▶ **ENUNCIADO**
Por favor, transforme as linhas das entradas abaixo numa tabela em Markdown com as colunas "Posição" e "Texto", numerando cada linha em ordem e deixando de fora as linhas em branco.

▶ **Itens armazenados**

-=-=-=-=-

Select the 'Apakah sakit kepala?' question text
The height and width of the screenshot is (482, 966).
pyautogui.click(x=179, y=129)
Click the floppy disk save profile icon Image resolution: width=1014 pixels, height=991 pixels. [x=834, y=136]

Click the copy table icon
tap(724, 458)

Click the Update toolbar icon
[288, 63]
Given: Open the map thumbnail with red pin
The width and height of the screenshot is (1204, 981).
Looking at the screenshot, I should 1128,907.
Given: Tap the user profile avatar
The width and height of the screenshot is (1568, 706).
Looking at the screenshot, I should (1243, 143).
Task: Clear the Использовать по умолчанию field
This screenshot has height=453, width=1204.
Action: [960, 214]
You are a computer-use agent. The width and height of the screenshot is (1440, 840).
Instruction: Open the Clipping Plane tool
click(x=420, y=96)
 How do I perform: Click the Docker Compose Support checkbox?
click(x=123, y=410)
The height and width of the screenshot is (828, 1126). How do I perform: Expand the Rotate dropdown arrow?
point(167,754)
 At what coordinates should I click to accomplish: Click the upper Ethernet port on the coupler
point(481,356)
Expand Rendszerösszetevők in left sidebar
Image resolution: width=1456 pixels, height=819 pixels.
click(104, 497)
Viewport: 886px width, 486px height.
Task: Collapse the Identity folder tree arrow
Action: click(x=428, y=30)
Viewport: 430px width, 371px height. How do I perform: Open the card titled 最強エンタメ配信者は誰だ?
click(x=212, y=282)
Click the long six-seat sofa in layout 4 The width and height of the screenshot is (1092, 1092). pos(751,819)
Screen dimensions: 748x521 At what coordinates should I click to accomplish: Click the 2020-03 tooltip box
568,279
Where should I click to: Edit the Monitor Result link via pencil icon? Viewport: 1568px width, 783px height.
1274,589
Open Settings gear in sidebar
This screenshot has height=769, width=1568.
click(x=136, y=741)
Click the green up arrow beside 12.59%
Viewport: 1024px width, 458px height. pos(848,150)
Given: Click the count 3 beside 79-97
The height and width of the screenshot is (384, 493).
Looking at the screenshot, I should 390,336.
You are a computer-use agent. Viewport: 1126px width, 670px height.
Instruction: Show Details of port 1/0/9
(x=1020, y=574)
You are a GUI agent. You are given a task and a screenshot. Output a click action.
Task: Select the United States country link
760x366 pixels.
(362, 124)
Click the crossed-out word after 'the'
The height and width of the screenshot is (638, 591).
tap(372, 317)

-=-=-=-=-

▶ **RESPOSTA ESCRITA**
| Posição | Texto |
|---|---|
| 1 | Select the 'Apakah sakit kepala?' question text |
| 2 | The height and width of the screenshot is (482, 966). |
| 3 | pyautogui.click(x=179, y=129) |
| 4 | Click the floppy disk save profile icon Image resolution: width=1014 pixels, height=991 pixels. [x=834, y=136] |
| 5 | Click the copy table icon |
| 6 | tap(724, 458) |
| 7 | Click the Update toolbar icon |
| 8 | [288, 63] |
| 9 | Given: Open the map thumbnail with red pin |
| 10 | The width and height of the screenshot is (1204, 981). |
| 11 | Looking at the screenshot, I should 1128,907. |
| 12 | Given: Tap the user profile avatar |
| 13 | The width and height of the screenshot is (1568, 706). |
| 14 | Looking at the screenshot, I should (1243, 143). |
| 15 | Task: Clear the Использовать по умолчанию field |
| 16 | This screenshot has height=453, width=1204. |
| 17 | Action: [960, 214] |
| 18 | You are a computer-use agent. The width and height of the screenshot is (1440, 840). |
| 19 | Instruction: Open the Clipping Plane tool |
| 20 | click(x=420, y=96) |
| 21 |  How do I perform: Click the Docker Compose Support checkbox? |
| 22 | click(x=123, y=410) |
| 23 | The height and width of the screenshot is (828, 1126). How do I perform: Expand the Rotate dropdown arrow? |
| 24 | point(167,754) |
| 25 |  At what coordinates should I click to accomplish: Click the upper Ethernet port on the coupler |
| 26 | point(481,356) |
| 27 | Expand Rendszerösszetevők in left sidebar |
| 28 | Image resolution: width=1456 pixels, height=819 pixels. |
| 29 | click(104, 497) |
| 30 | Viewport: 886px width, 486px height. |
| 31 | Task: Collapse the Identity folder tree arrow |
| 32 | Action: click(x=428, y=30) |
| 33 | Viewport: 430px width, 371px height. How do I perform: Open the card titled 最強エンタメ配信者は誰だ? |
| 34 | click(x=212, y=282) |
| 35 | Click the long six-seat sofa in layout 4 The width and height of the screenshot is (1092, 1092). pos(751,819) |
| 36 | Screen dimensions: 748x521 At what coordinates should I click to accomplish: Click the 2020-03 tooltip box |
| 37 | 568,279 |
| 38 | Where should I click to: Edit the Monitor Result link via pencil icon? Viewport: 1568px width, 783px height. |
| 39 | 1274,589 |
| 40 | Open Settings gear in sidebar |
| 41 | This screenshot has height=769, width=1568. |
| 42 | click(x=136, y=741) |
| 43 | Click the green up arrow beside 12.59% |
| 44 | Viewport: 1024px width, 458px height. pos(848,150) |
| 45 | Given: Click the count 3 beside 79-97 |
| 46 | The height and width of the screenshot is (384, 493). |
| 47 | Looking at the screenshot, I should 390,336. |
| 48 | You are a computer-use agent. Viewport: 1126px width, 670px height. |
| 49 | Instruction: Show Details of port 1/0/9 |
| 50 | (x=1020, y=574) |
| 51 | You are a GUI agent. You are given a task and a screenshot. Output a click action. |
| 52 | Task: Select the United States country link |
| 53 | 760x366 pixels. |
| 54 | (362, 124) |
| 55 | Click the crossed-out word after 'the' |
| 56 | The height and width of the screenshot is (638, 591). |
| 57 | tap(372, 317) |